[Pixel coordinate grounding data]
BEGIN
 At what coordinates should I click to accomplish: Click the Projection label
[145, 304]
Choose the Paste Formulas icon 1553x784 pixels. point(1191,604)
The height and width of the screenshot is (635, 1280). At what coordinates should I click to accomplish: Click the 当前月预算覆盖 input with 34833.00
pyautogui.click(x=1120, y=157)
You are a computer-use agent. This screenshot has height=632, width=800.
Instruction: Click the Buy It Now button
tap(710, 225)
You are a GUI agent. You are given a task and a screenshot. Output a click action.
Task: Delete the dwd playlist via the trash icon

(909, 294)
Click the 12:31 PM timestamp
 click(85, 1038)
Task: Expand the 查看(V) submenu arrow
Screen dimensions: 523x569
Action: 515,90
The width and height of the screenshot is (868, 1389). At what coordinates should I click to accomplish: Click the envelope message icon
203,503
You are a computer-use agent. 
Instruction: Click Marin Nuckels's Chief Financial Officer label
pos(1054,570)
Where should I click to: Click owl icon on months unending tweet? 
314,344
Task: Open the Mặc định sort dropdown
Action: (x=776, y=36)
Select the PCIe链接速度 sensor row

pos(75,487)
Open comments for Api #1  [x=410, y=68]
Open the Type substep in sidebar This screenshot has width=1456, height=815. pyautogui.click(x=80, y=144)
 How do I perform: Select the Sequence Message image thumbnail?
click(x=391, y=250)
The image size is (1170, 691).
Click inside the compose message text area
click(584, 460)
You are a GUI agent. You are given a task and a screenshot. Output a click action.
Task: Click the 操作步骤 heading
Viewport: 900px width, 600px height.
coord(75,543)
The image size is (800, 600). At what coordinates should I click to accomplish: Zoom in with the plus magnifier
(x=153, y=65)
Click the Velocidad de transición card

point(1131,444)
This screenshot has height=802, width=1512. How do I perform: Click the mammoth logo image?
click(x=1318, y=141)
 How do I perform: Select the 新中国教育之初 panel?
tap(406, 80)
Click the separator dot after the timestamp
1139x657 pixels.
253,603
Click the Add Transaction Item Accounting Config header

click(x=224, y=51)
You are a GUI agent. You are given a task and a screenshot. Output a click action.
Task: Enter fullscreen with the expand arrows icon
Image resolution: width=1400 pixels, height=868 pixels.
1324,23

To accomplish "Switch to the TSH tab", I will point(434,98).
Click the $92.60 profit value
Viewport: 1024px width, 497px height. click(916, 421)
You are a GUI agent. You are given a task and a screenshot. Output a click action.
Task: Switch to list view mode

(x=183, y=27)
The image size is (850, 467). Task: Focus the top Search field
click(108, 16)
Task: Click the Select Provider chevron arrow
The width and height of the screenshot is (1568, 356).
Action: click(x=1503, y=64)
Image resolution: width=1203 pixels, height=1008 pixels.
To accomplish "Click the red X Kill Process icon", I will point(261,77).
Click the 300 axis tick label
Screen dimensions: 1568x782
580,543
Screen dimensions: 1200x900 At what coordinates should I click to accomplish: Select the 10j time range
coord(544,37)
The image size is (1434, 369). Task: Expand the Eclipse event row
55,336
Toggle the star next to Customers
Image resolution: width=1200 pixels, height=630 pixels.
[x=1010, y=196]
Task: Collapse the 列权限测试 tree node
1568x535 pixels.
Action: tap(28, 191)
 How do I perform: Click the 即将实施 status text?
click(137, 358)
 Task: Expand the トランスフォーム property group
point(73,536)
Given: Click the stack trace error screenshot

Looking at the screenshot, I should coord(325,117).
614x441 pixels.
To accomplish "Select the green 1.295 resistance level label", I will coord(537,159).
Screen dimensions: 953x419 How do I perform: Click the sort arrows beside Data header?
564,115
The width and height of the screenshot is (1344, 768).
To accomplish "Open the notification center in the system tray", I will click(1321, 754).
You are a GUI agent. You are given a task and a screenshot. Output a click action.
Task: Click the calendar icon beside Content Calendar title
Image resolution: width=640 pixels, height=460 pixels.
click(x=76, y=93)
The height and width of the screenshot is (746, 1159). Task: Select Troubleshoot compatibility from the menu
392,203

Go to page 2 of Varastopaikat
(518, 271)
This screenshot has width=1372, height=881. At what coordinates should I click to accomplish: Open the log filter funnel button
END
:: Instructions to follow ::
The expected response is the full set of records, reproduced exactly.

:: Exercise result ::
 At what coordinates should I click to accomplish: Click the Projection label
[145, 304]
Choose the Paste Formulas icon 1553x784 pixels. point(1191,604)
The height and width of the screenshot is (635, 1280). At what coordinates should I click to accomplish: Click the 当前月预算覆盖 input with 34833.00
pyautogui.click(x=1120, y=157)
You are a computer-use agent. This screenshot has height=632, width=800.
Instruction: Click the Buy It Now button
tap(710, 225)
You are a GUI agent. You are given a task and a screenshot. Output a click action.
Task: Delete the dwd playlist via the trash icon

(909, 294)
Click the 12:31 PM timestamp
 click(85, 1038)
Task: Expand the 查看(V) submenu arrow
Screen dimensions: 523x569
Action: 515,90
The width and height of the screenshot is (868, 1389). At what coordinates should I click to accomplish: Click the envelope message icon
203,503
You are a computer-use agent. 
Instruction: Click Marin Nuckels's Chief Financial Officer label
pos(1054,570)
Where should I click to: Click owl icon on months unending tweet? 
314,344
Task: Open the Mặc định sort dropdown
Action: (x=776, y=36)
Select the PCIe链接速度 sensor row

pos(75,487)
Open comments for Api #1  [x=410, y=68]
Open the Type substep in sidebar This screenshot has width=1456, height=815. pyautogui.click(x=80, y=144)
 How do I perform: Select the Sequence Message image thumbnail?
click(x=391, y=250)
The image size is (1170, 691).
Click inside the compose message text area
click(584, 460)
You are a GUI agent. You are given a task and a screenshot. Output a click action.
Task: Click the 操作步骤 heading
Viewport: 900px width, 600px height.
coord(75,543)
The image size is (800, 600). At what coordinates should I click to accomplish: Zoom in with the plus magnifier
(x=153, y=65)
Click the Velocidad de transición card

point(1131,444)
This screenshot has height=802, width=1512. How do I perform: Click the mammoth logo image?
click(x=1318, y=141)
 How do I perform: Select the 新中国教育之初 panel?
tap(406, 80)
Click the separator dot after the timestamp
1139x657 pixels.
253,603
Click the Add Transaction Item Accounting Config header

click(x=224, y=51)
You are a GUI agent. You are given a task and a screenshot. Output a click action.
Task: Enter fullscreen with the expand arrows icon
Image resolution: width=1400 pixels, height=868 pixels.
1324,23

To accomplish "Switch to the TSH tab", I will point(434,98).
Click the $92.60 profit value
Viewport: 1024px width, 497px height. click(916, 421)
You are a GUI agent. You are given a task and a screenshot. Output a click action.
Task: Switch to list view mode

(x=183, y=27)
The image size is (850, 467). Task: Focus the top Search field
click(108, 16)
Task: Click the Select Provider chevron arrow
The width and height of the screenshot is (1568, 356).
Action: click(x=1503, y=64)
Image resolution: width=1203 pixels, height=1008 pixels.
To accomplish "Click the red X Kill Process icon", I will point(261,77).
Click the 300 axis tick label
Screen dimensions: 1568x782
580,543
Screen dimensions: 1200x900 At what coordinates should I click to accomplish: Select the 10j time range
coord(544,37)
The image size is (1434, 369). Task: Expand the Eclipse event row
55,336
Toggle the star next to Customers
Image resolution: width=1200 pixels, height=630 pixels.
[x=1010, y=196]
Task: Collapse the 列权限测试 tree node
1568x535 pixels.
Action: tap(28, 191)
 How do I perform: Click the 即将实施 status text?
click(137, 358)
 Task: Expand the トランスフォーム property group
point(73,536)
Given: Click the stack trace error screenshot

Looking at the screenshot, I should coord(325,117).
614x441 pixels.
To accomplish "Select the green 1.295 resistance level label", I will coord(537,159).
Screen dimensions: 953x419 How do I perform: Click the sort arrows beside Data header?
564,115
The width and height of the screenshot is (1344, 768).
To accomplish "Open the notification center in the system tray", I will click(1321, 754).
You are a GUI agent. You are given a task and a screenshot. Output a click action.
Task: Click the calendar icon beside Content Calendar title
Image resolution: width=640 pixels, height=460 pixels.
click(x=76, y=93)
The height and width of the screenshot is (746, 1159). Task: Select Troubleshoot compatibility from the menu
392,203

Go to page 2 of Varastopaikat
(518, 271)
This screenshot has width=1372, height=881. At what coordinates should I click to accomplish: Open the log filter funnel button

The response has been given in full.